A change in Social Security claims is going into effect at the end of the month. Nearly 70 million people receive Social Security payments year after year, and some are eligible to receive Supplemental Security Income (SSI) if they are disabled or elderly Americans who meet certain eligibility requirements.
One of the eligibility requirements, to qualify for SSI payments, says that citizens who wish to apply cannot earn more than $1,971 in income per month to be entitled to the payments. However, that rule is having a slight change.
New Social Security Eligibility Rules Starting September 30
Starting next September 30, food benefits will no longer be taken into account in the income that is considered necessary to have access to SSI benefits. This means that programs such as the Supplemental Nutrition Assistance Program (SNAP) will no longer prevent a person from receiving Social Security payments.

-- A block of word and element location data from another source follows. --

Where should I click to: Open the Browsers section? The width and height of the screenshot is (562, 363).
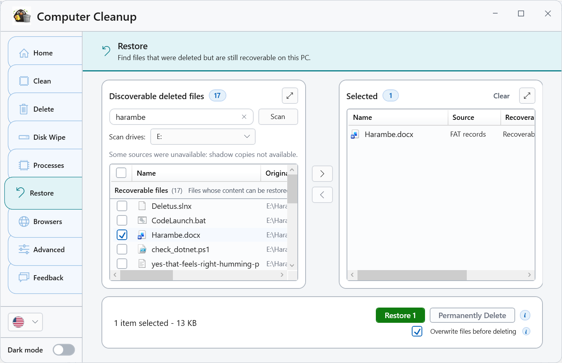pos(45,221)
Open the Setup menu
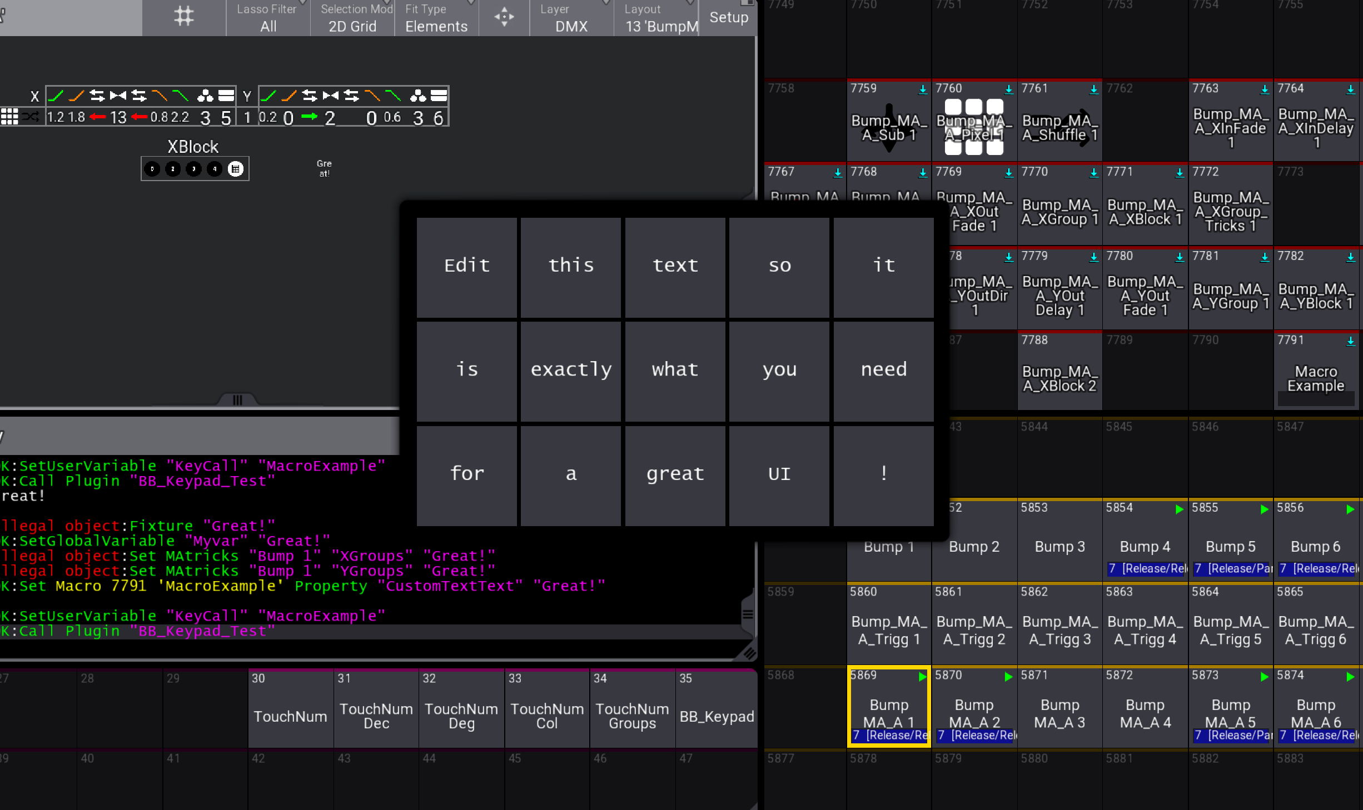The width and height of the screenshot is (1363, 810). tap(728, 18)
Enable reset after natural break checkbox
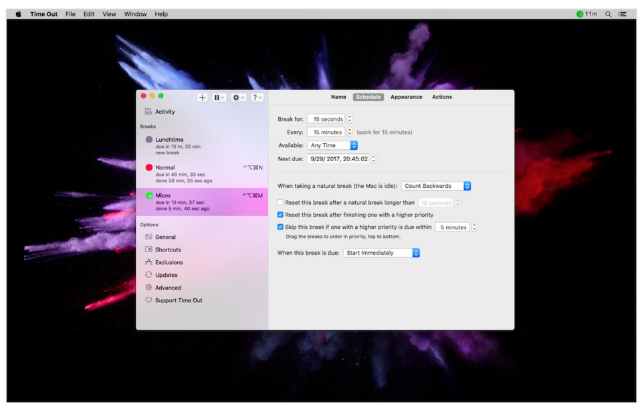 (280, 203)
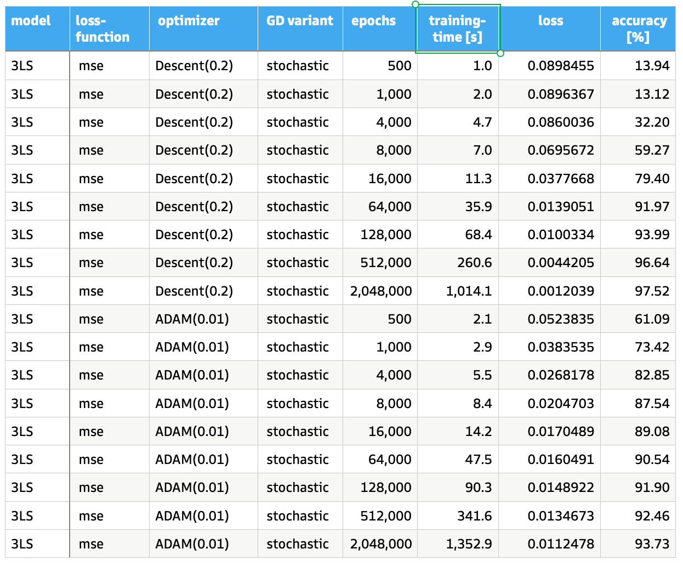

“The decision not to count food benefits toward eligibility will not only expand the number of those who can receive SSI, but also potentially add support to those who already receive it,” said Alex Beene, a financial education instructor at the University of Tennessee at Martin. “For years, food has been considered unearned income, which reduces the amount of help SSI recipients receive. Removing this condition as an eligibility requirement will help provide additional funds to some people who have had their benefits reduced in the past due to this situation.”
Current Regulations and the Impact of the New Rule
Under current regulations, food, and housing subsidies could be considered unearned income, which would reduce the amount that can be received in subsidies. When the new rule takes effect at the end of September, it could give Americans one more chance to receive subsidies every month or increase the amount to which recipients are currently entitled.
The average SSI payment is $943 a month, but that figure could increase after the change in new rules about food benefits is made. With Americans still facing a 2.9 percent inflation rate as of July, the increase in benefits could have a major impact on SSI recipients.
Social Security COLA Adjustments and Future Predictions
Social Security benefits increased 3.2 percent this year, according to the cost of living adjustment, also known as COLA increment. However, experts cautioned that older people and people with disabilities should not expect such a high COLA next year.
The American Association of Retired Persons (AARP) predicted that next year’s COLA will be between 2.75 percent and 3.25 percent to account for inflation. However, long before the lower COLA was forecast, analysts had raised concerns that the current COLA estimate does not accurately report rising costs for seniors.
“The decision of whether the annual COLA is appropriate for a specific retiree to ensure purchasing power equal to the previous year is very specific to each retiree’s living situation, both in terms of expenses and other sources of income,” Jonathan Price, national retirement practice leader at employee benefits consulting firm Segal, previously said.